We utilize commodity price hedge instruments to minimize exposure to declining prices on our crude oil, natural gas and natural gas liquids production.  We use a series of swaps, put options and costless collars to accomplish our commodity hedging position.  We currently have 1.9 Bcfe of production hedged for 2012, consisting of 92 MBbl of crude oil hedges and 1.4 Bcf of natural gas hedges at average floor prices of $97.22/Bbl and $4.17/Mmbtu, respectively.  We also have 4.5 Bcfe of equivalent production hedged for 2013, consisting of 276 MBbl of crude oil hedges and 2.8 Bcf of natural gas hedges at average floor prices of $104.33/Bbl and $3.31/Mmbtu, respectively.  We also have 1.6 Bcfe of equivalent production hedged for 2014, consisting of 90 MBbl of crude oil hedges and 1.0 Bcf of natural gas hedges at an average floor prices of $102.10/Bbl and $3.63/Mmbtu, respectively.

Our capital resources are described in Item 7. “Management’s Discussion and Analysis of Financial Condition and Results of Operations – Liquidity and Capital Resources” of our Annual Report on Form 10-K for the year ended December 31, 2011  and Note 8 — “Debt” of our Quarterly Report on Form 10-Q for the quarter ended September 30, 2012

Recent Accounting Pronouncements

In December 2011, the FASB issued Accounting Standards Update No. 2011—11 “Balance Sheet (Topic 210): Disclosures about Offsetting Assets and Liabilities”. This accounting update requires that an entity disclose information about offsetting and related arrangements to enable users of its financial statements to understand the effect of those arrangements on its financial position.  The accounting update is effective for interim and annual periods beginning on or after January 1, 2013. We are currently evaluating the provisions of this accounting update and assessing the impact, if any, it may have on our financial position and results of operations.

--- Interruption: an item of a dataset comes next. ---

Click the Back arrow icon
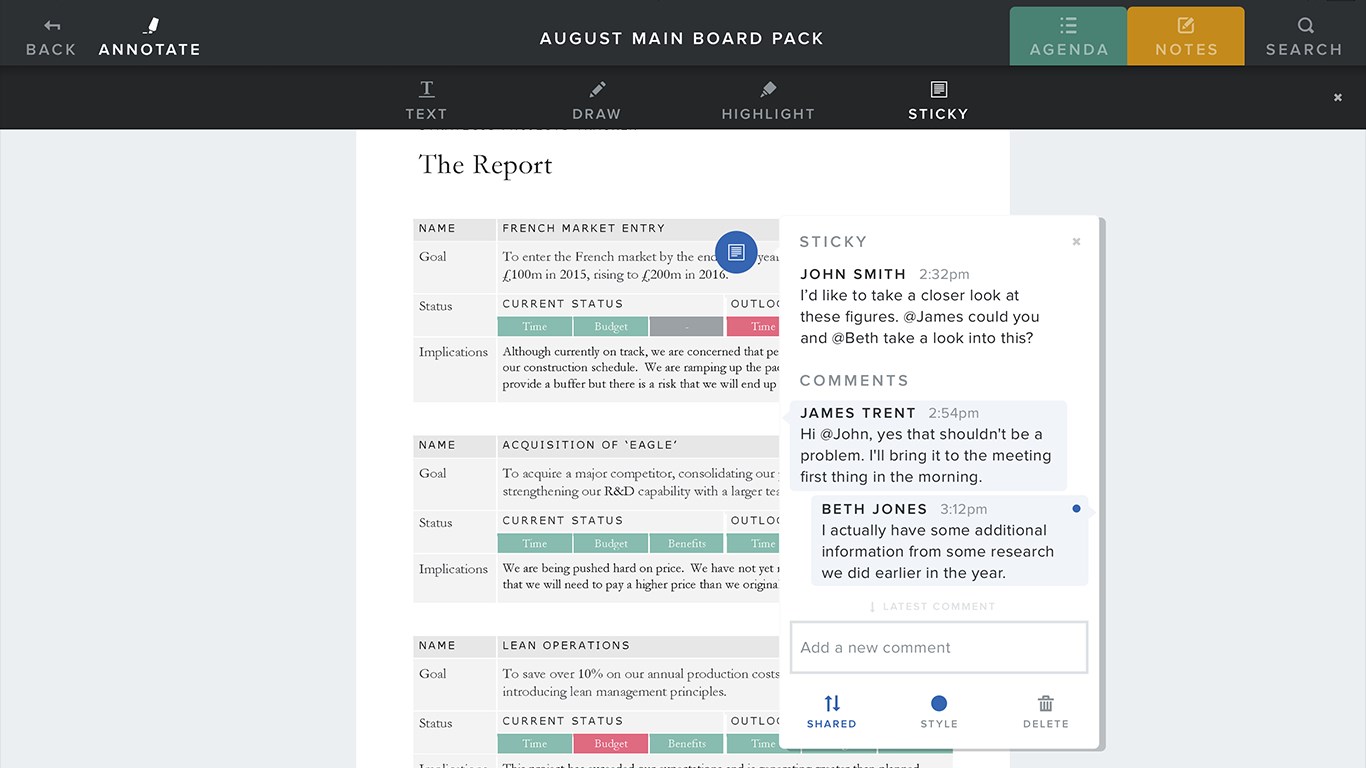 (52, 26)
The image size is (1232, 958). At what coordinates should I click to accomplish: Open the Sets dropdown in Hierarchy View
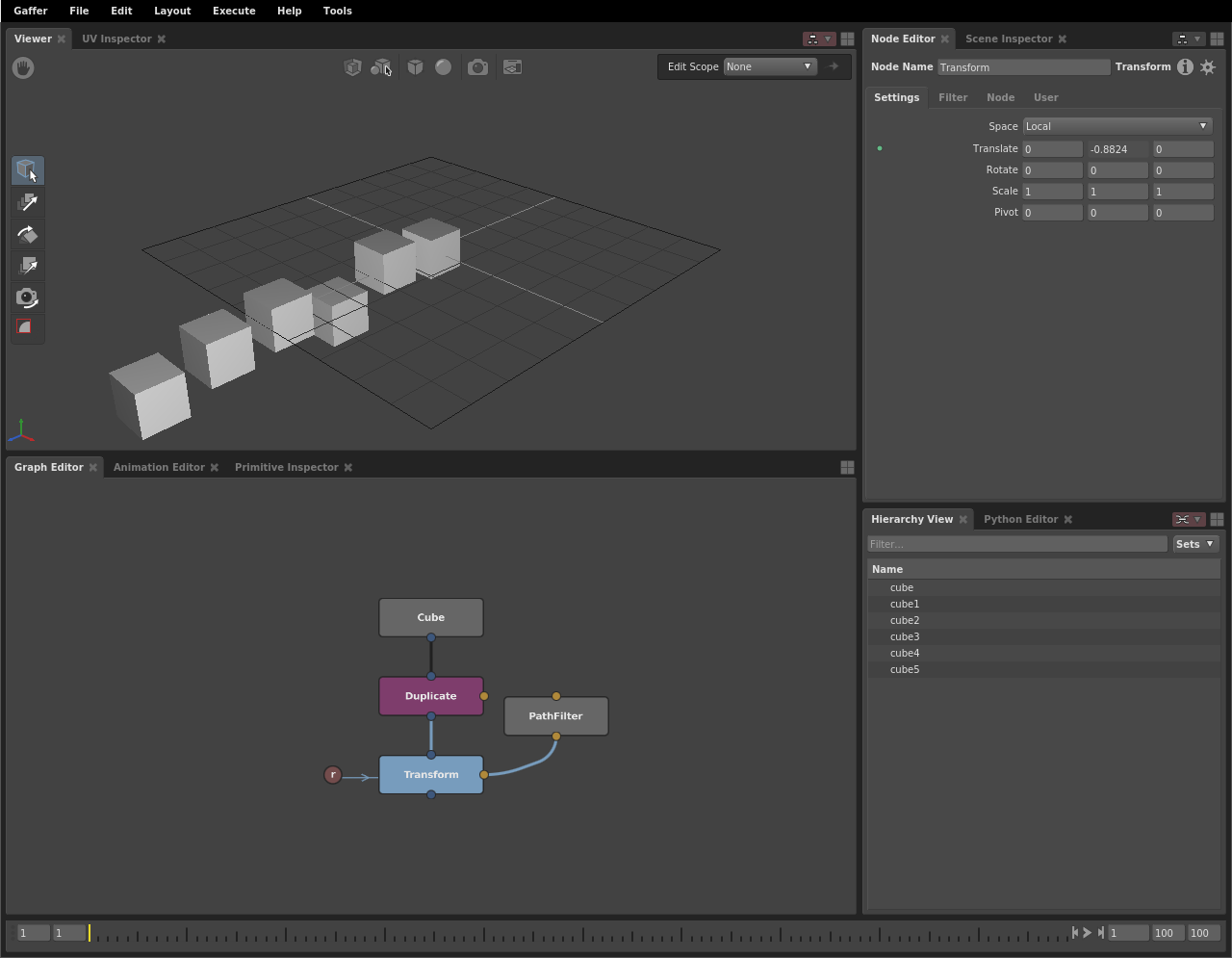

Further, we are closely monitoring the joint standard-setting efforts of the Financial Accounting Standards Board and the International Accounting Standards Board.  There are a large number of pending accounting standards that are being targeted for completion in 2012 and beyond, including, but not limited to, standards relating to revenue recognition, accounting for leases, fair value measurements, accounting for financial instruments, disclosure of loss contingencies and financial statement presentation.  Because these pending standards have not yet been finalized, at this time we are not able to determine the potential future impact that these standards will have, if any, on our financial position, results of operations or cash flows.

 
26

 

ITEM 3.
QUANTITATIVE AND QUALITATIVE DISCLOSURES ABOUT MARKET RISK

We are currently exposed to market risk primarily related to adverse changes in crude oil, natural gas and natural gas liquids prices. We use derivative instruments to manage our commodity price risk caused by fluctuating prices. We do not enter into derivative instruments for trading purposes. For information regarding our exposure to certain market risks, see Item 7A. “Quantitative and Qualitative Disclosure About Market Risk” in our 2011 Annual Report and Note 5 – Derivative Instruments included in Part I. Item 1. Financial Statements of this Form 10-Q.

Commodity Price Risk

In the past we have entered into, and may in the future enter into, certain derivative arrangements with respect to portions of our crude oil, natural gas and natural gas liquids production, to reduce our sensitivity to volatile commodity prices.  We believe that these derivative arrangements, although not free of risk, allow us to achieve a more predictable cash flow and to reduce exposure to commodity price and interest rate fluctuations.  However, derivative arrangements limit the benefit of increases in the prices of crude oil, natural gas and natural gas liquids.  Moreover, our derivative arrangements apply only to a portion of our production and provide only partial protection against declines in commodity prices.  Such arrangements may expose us to risk of financial loss in certain circumstances.  We expect that the monthly volume of derivative arrangements will vary from time to time.  We continuously reevaluate our derivative hedging program in light of increases in production, market conditions, commodity price forecasts, capital spending and debt service requirements.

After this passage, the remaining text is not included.